El futuro indescifrable
Rubio le dijo a los cubanos en su largo mensaje en español que el presidente Donald Trump tenía un ofrecimiento: el de una “nueva relación entre Estados Unidos y Cuba”, sin la mediación de Gaesa, o sea, del Gobierno. Luego añadió: “En Estados Unidos estamos listos para abrir un nuevo capítulo en las relaciones entre nuestra gente y nuestros países. Y actualmente, lo único que se interpone en el camino hacia un mejor futuro, son quienes controlan su país”.
“Lo que parece proponer Rubio es un modelo de relación que busque rodear al Estado cubano y fortalecer directamente al sector privado y otros actores independientes en la isla”, dice María José Espinosa, experta en política exterior y directora ejecutiva del Centro para el Compromiso y la Incidencia en las Américas (CEDA). “La Administración Trump ha dejado claro en repetidas ocasiones que no quiere que el capital estadounidense, el turismo o el comercio fluyan a través de instituciones vinculadas a las fuerzas armadas cubanas. En ese sentido, esta “nueva relación” no es solo económica, también busca alterar las dinámicas de poder en la isla”.
Ahí radica, para algunos, el gran interrogante de este capítulo de tensión que se abrió después de la captura de Nicolás Maduro en Caracas y que situó a Cuba como posible receptor de un nuevo ataque estadounidense: ¿en qué términos se llevaría a cabo una relación con un presidente que en su primer mandato desmanteló los pasos que había dado el Gobierno de Obama para recomponer las relaciones diplomáticas entre ambos países? “La ley de los Estados Unidos, la Helms Burton, dice que para levantar el embargo económico tiene que haber cambio de régimen, entonces eso complica las cosas”, asegura Gómez. “Trump no puede suspender el embargo económico, lo que más puede hacer es lo que hizo Obama y un poco más. Entonces la responsabilidad radica en la parte de Cuba. La pregunta es: ¿qué movimientos puede hacer Cuba que vayan a facilitar a Rubio y a Trump establecer relaciones con la isla?”

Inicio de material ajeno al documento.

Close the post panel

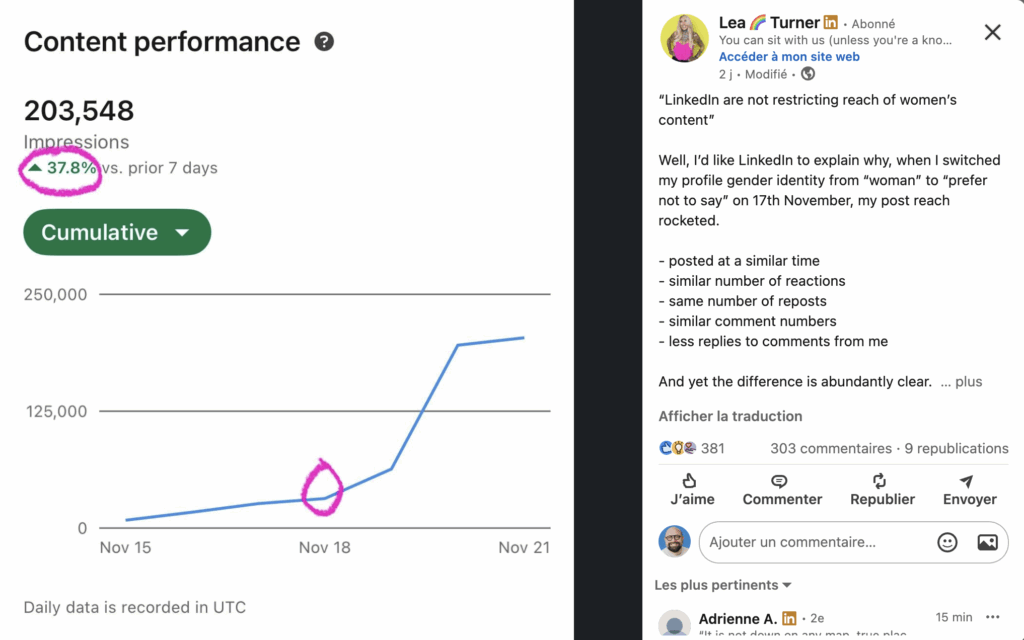992,32
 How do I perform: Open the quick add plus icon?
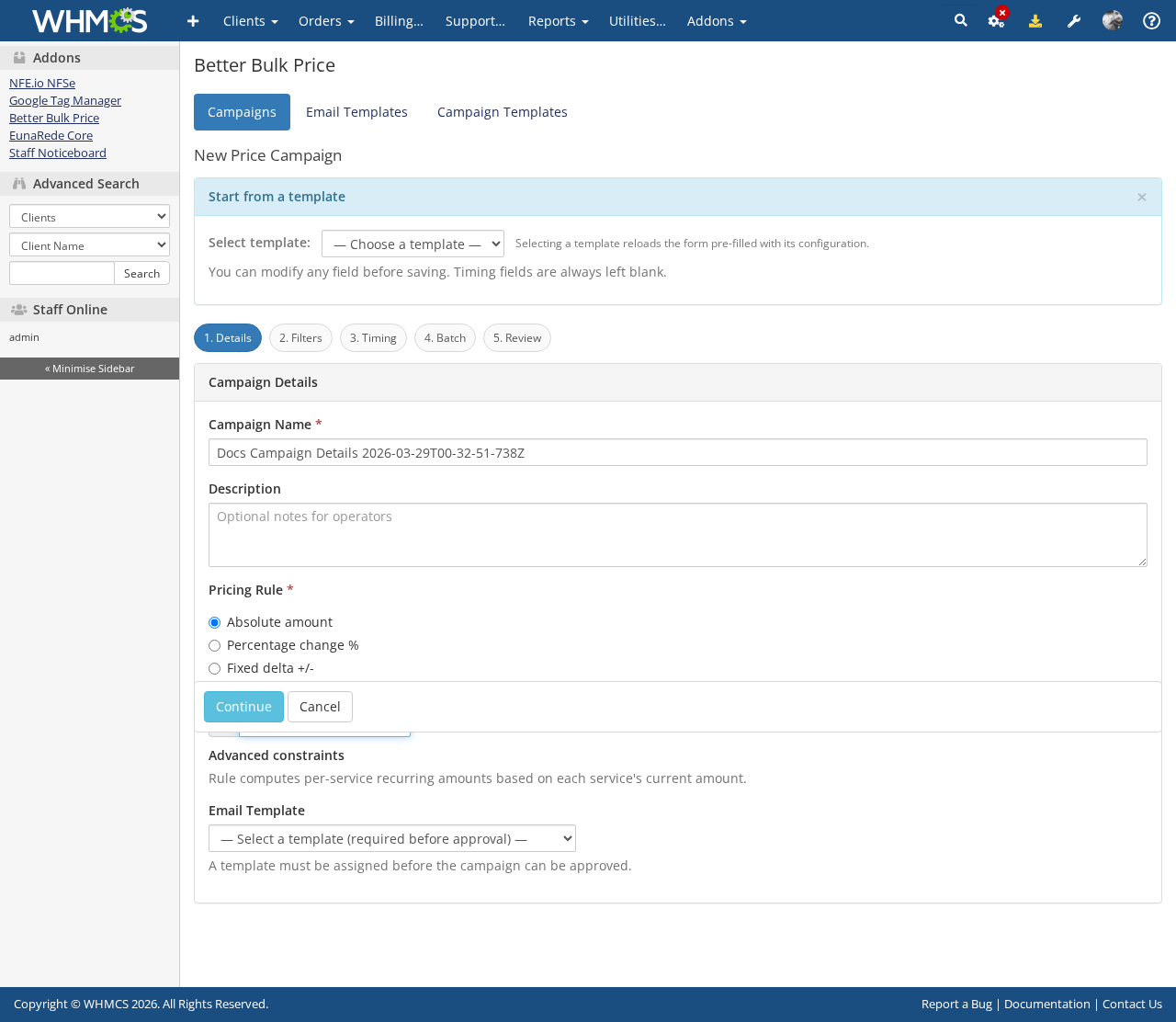[x=192, y=19]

El Gobierno cubano, sin embargo, va de la intransigencia a la colaboración y luego a la intransigencia otra vez, según el tono que marquen las amenazas desde Washington. Díaz-Canel, que responde al ritmo de tuits cada uno de los anuncios que llegan, retó este miércoles a Estados Unidos. “Quiten el bloqueo y vamos a ver a cómo tocamos”, les dijo sobre el mensaje de Rubio en torno al poder económico de Gaesa y el destino de Cuba. El propio Castro no ha pronunciado ni una palabra pública sobre la acusación en su contra.
“Si la administración (de Trump) continúa intensificando la presión sin lograr las concesiones que desea, no creo que pueda darse por sentado que Washington descartaría una acción militar”, apunta Espinosa. “La trayectoria actual corre el riesgo de desencadenar un periodo prolongado de deterioro humanitario y un sufrimiento lento, sin cambios reales para la gente. Lo que sigue sin estar claro es cómo Washington espera que ocurra esa transformación: si mediante un acuerdo económico, presión coercitiva, ayuda condicionada o incluso niveles más altos de confrontación”. Y ahí, enlaza con otra idea, el fondo del asunto es “si un cambio impulsado desde Washington realmente empoderaría a los cubanos dentro de la isla o si simplemente sustituiría una forma de concentración de poder por otra más vinculada a intereses económicos y geopolíticos estadounidenses”.